## Excerpt:

I have never understood why a species that is relatively easy to breed in captivity is not being considered for a captive breeding program.  A lot of other native species on the critically endangered list have prohibitive husbandry requirements and are hard to breed - red legged frogs, gobies and birds come to mind.

But this isn't the case with SF Garters.  While the vaunted European population is suffering from inbreeding and stagnant bloodlines, a captive breeding program here in the states could revitalize the species, make them available to people here, and ease the poaching stresses on the wild population.

Within a decade these would be just as affordable as any other garter..............

Apparently, the government knows best.

----------


## infernalis

I don't believe the crisis has as much to do with snake population as it does with destruction of habitat.

 Some of the herpers I know who lurk around Humboldt county get some great photos.

 The core of the problem is they are a locality specific snake, and the locality they once called home is dwindling fast.

## What you have to do:
Reproduce the forum thread above about captive breeding of SF garter snakes word for word, from its first line to its last.

## Dataset extract:
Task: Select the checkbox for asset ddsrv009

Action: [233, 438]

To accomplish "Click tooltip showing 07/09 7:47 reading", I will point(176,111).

==

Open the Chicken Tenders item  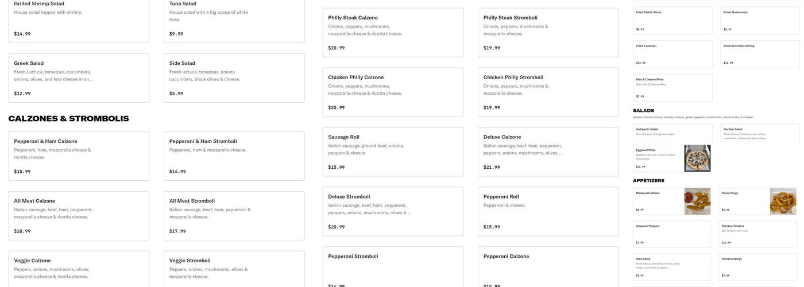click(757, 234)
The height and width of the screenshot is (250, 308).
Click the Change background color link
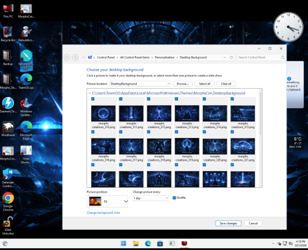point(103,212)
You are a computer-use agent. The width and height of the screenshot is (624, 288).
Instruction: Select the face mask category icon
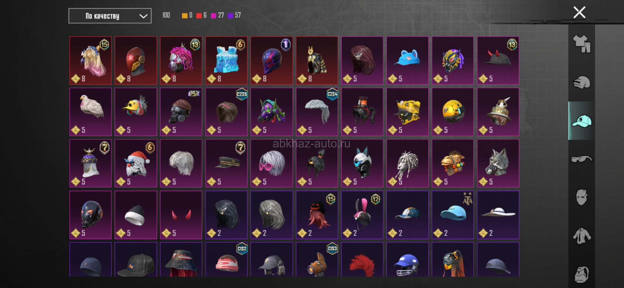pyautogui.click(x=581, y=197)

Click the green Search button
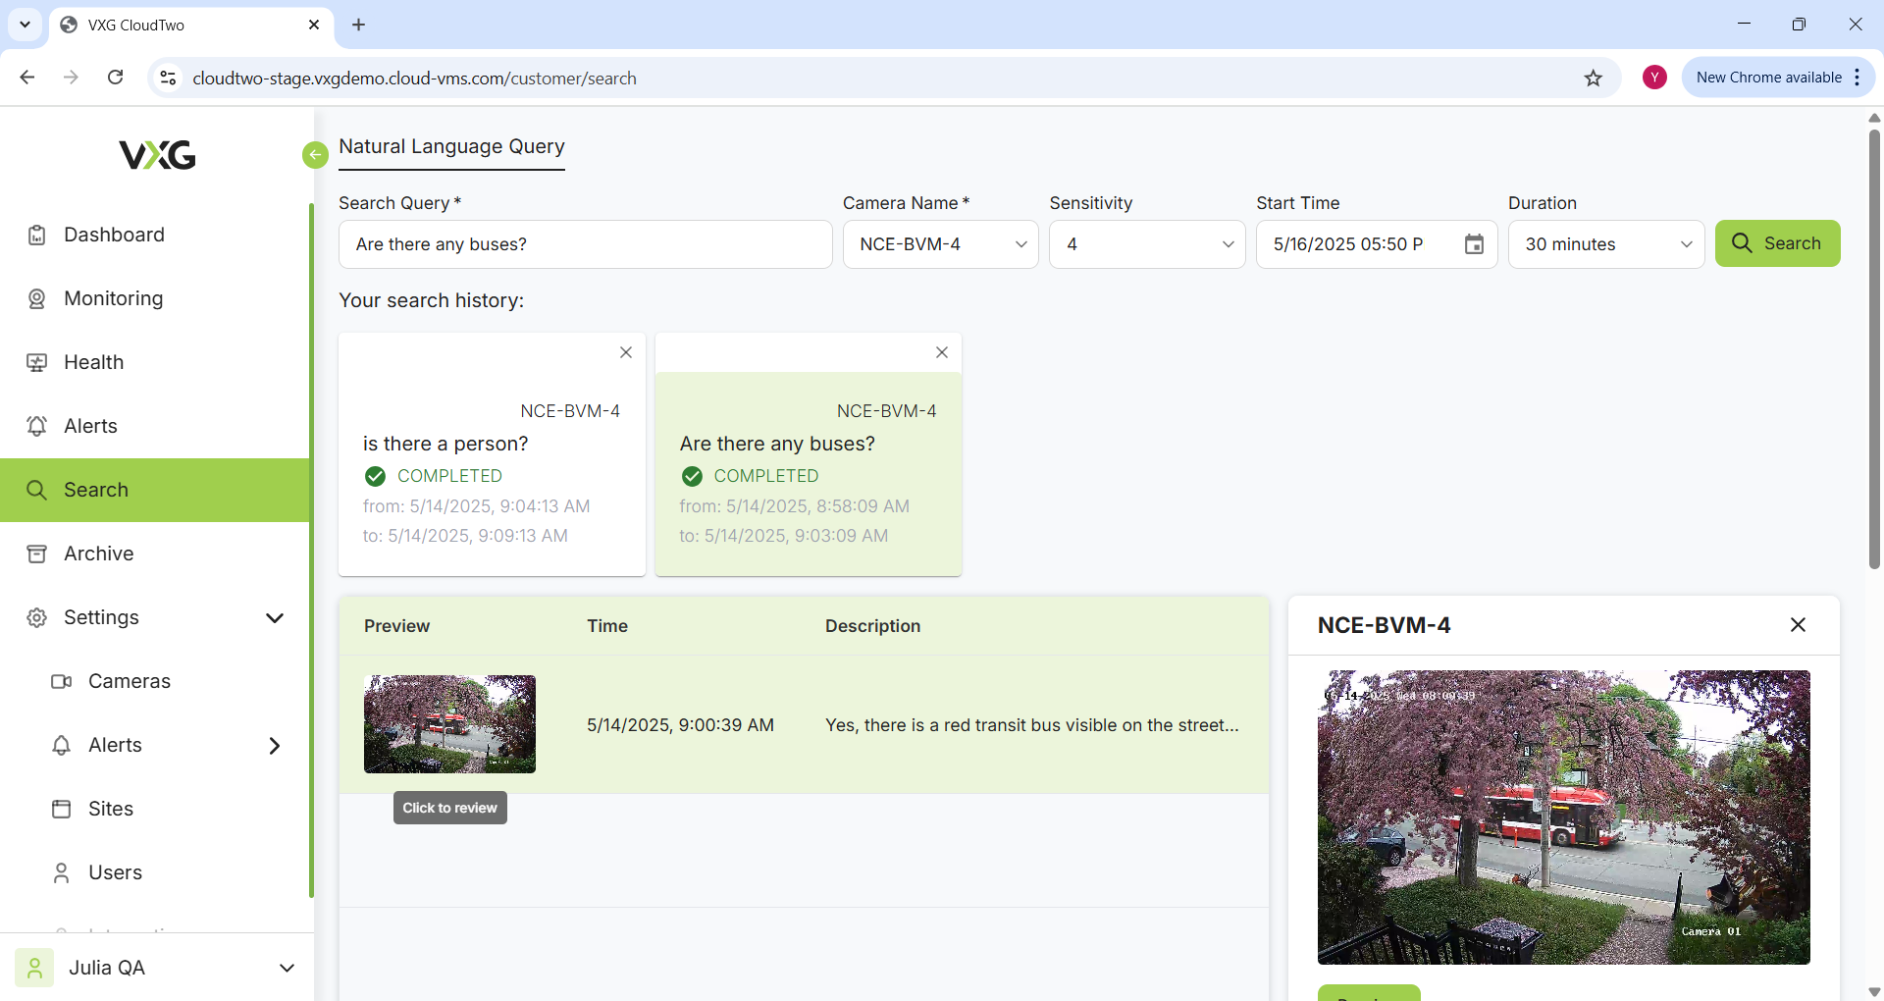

--

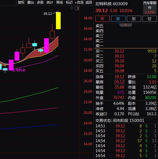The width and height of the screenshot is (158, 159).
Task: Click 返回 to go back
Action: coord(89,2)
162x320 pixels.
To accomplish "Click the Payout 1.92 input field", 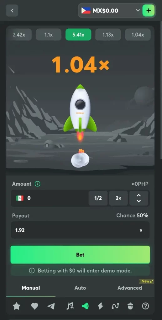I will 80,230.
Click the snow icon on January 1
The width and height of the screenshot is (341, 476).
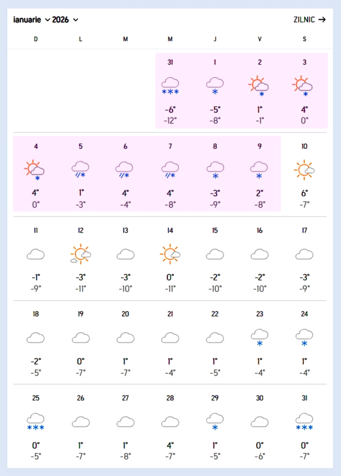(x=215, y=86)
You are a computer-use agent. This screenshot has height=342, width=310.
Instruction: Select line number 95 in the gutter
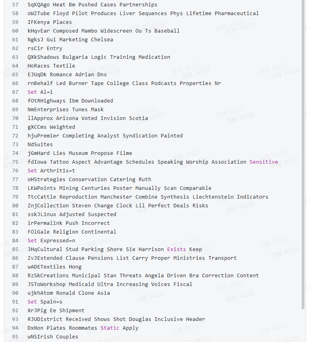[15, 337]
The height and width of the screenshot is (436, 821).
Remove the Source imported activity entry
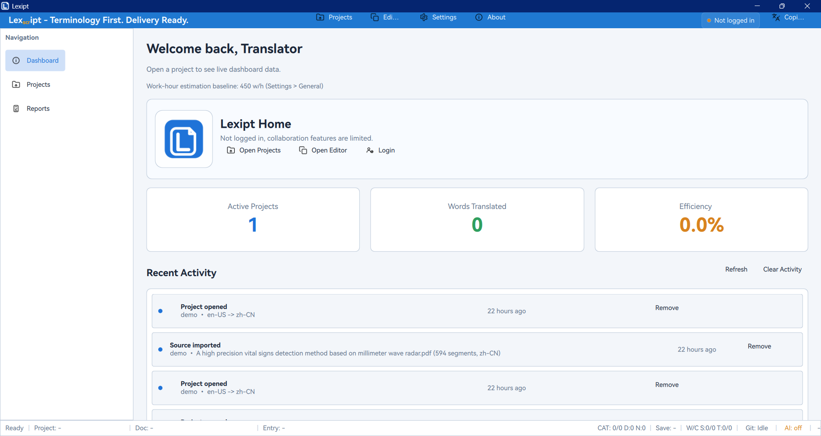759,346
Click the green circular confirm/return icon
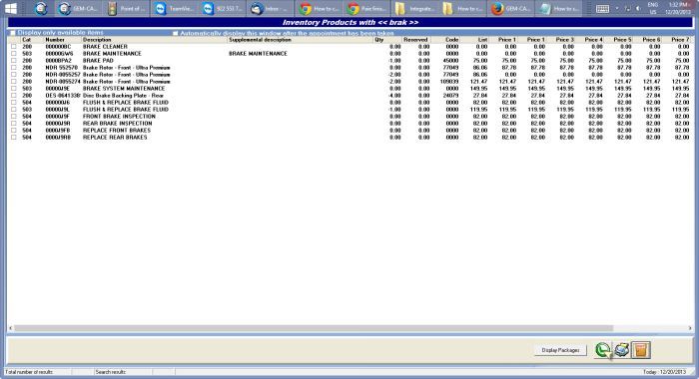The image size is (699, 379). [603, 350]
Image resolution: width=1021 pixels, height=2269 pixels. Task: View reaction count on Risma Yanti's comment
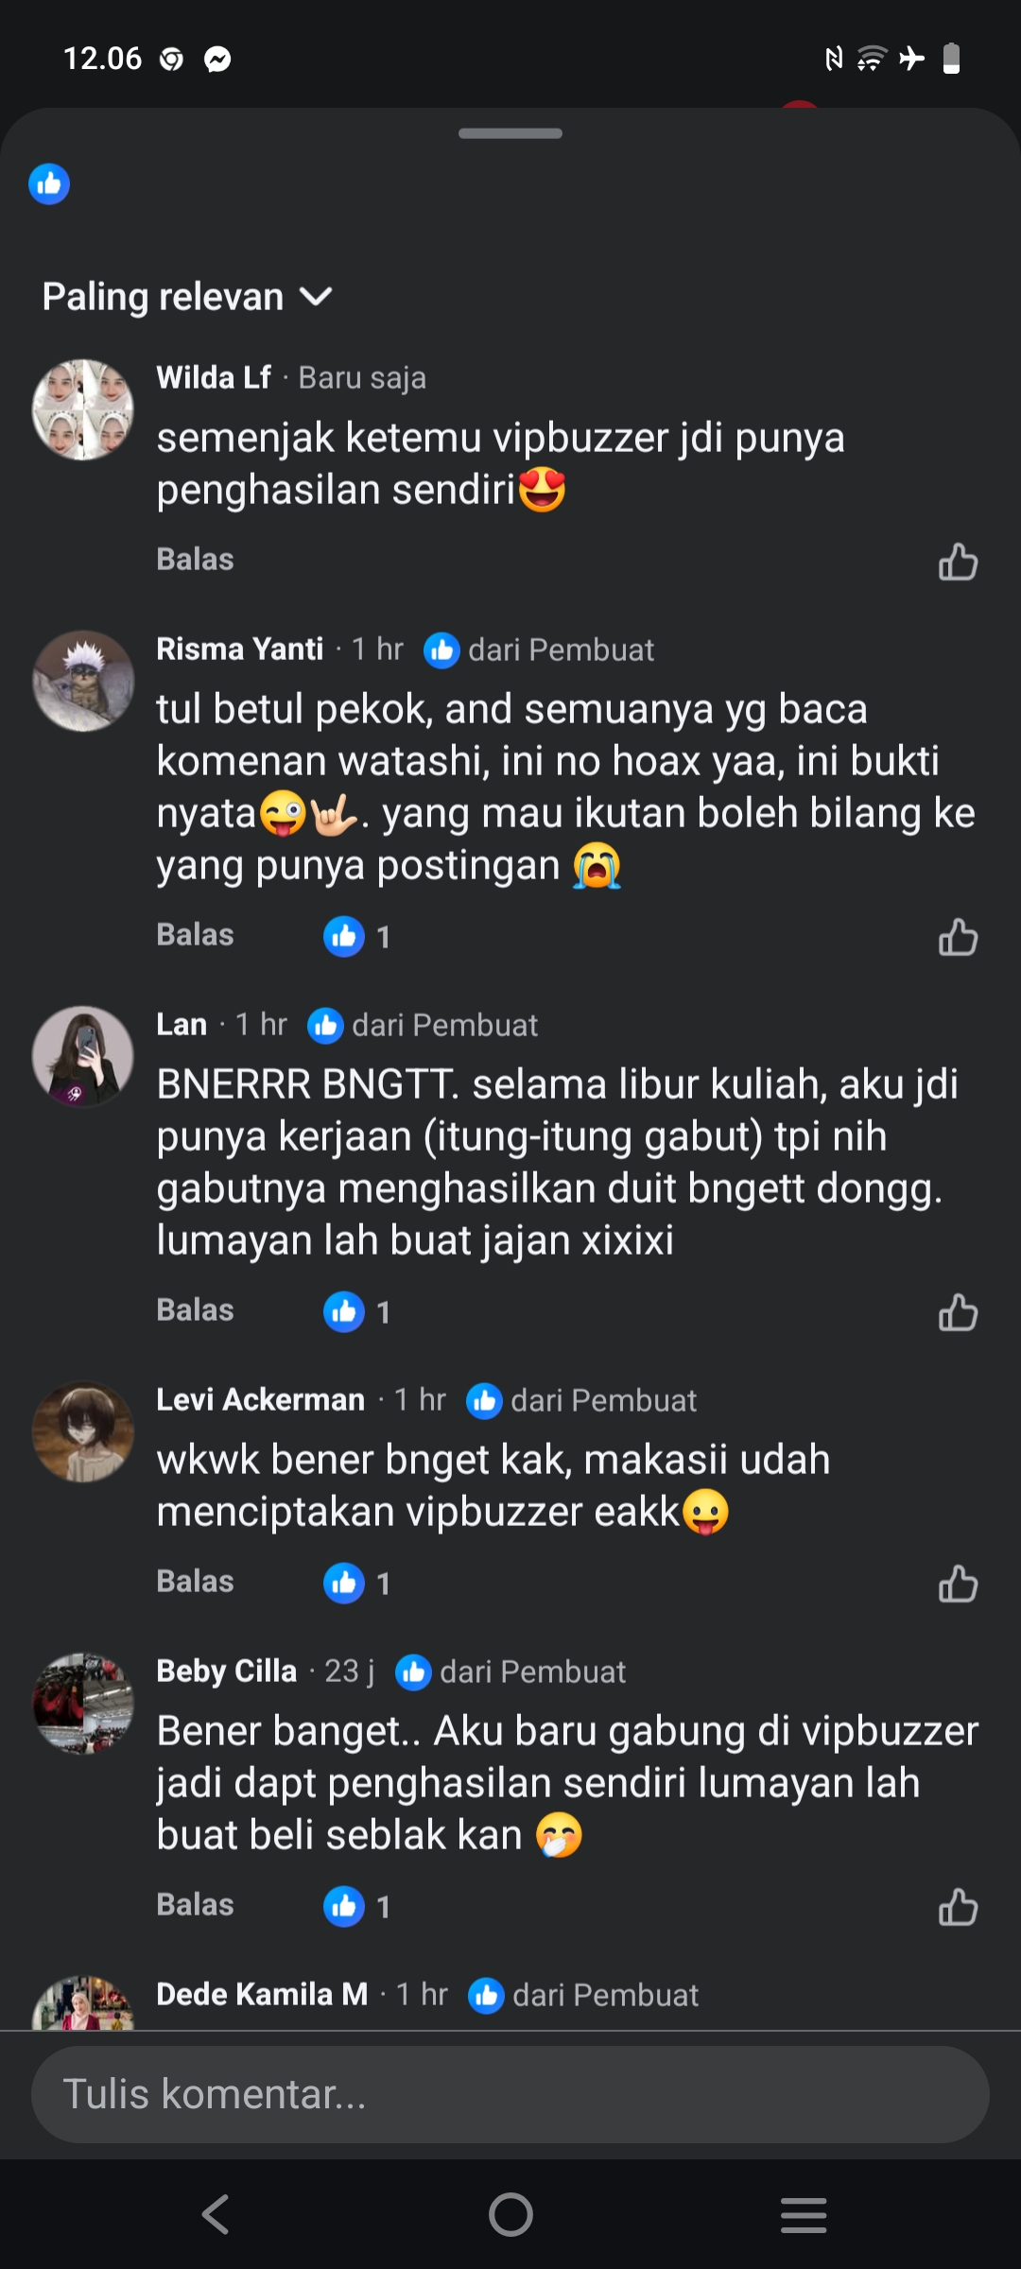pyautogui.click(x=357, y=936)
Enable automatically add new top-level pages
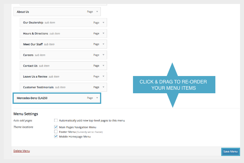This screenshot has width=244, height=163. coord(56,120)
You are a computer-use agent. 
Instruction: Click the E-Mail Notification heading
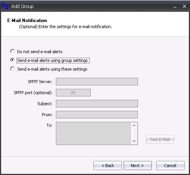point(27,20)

## Finished exercise:
I have never understood why a species that is relatively easy to breed in captivity is not being considered for a captive breeding program.  A lot of other native species on the critically endangered list have prohibitive husbandry requirements and are hard to breed - red legged frogs, gobies and birds come to mind.

But this isn't the case with SF Garters.  While the vaunted European population is suffering from inbreeding and stagnant bloodlines, a captive breeding program here in the states could revitalize the species, make them available to people here, and ease the poaching stresses on the wild population.

Within a decade these would be just as affordable as any other garter..............

Apparently, the government knows best.

----------


## infernalis

I don't believe the crisis has as much to do with snake population as it does with destruction of habitat.

 Some of the herpers I know who lurk around Humboldt county get some great photos.

 The core of the problem is they are a locality specific snake, and the locality they once called home is dwindling fast.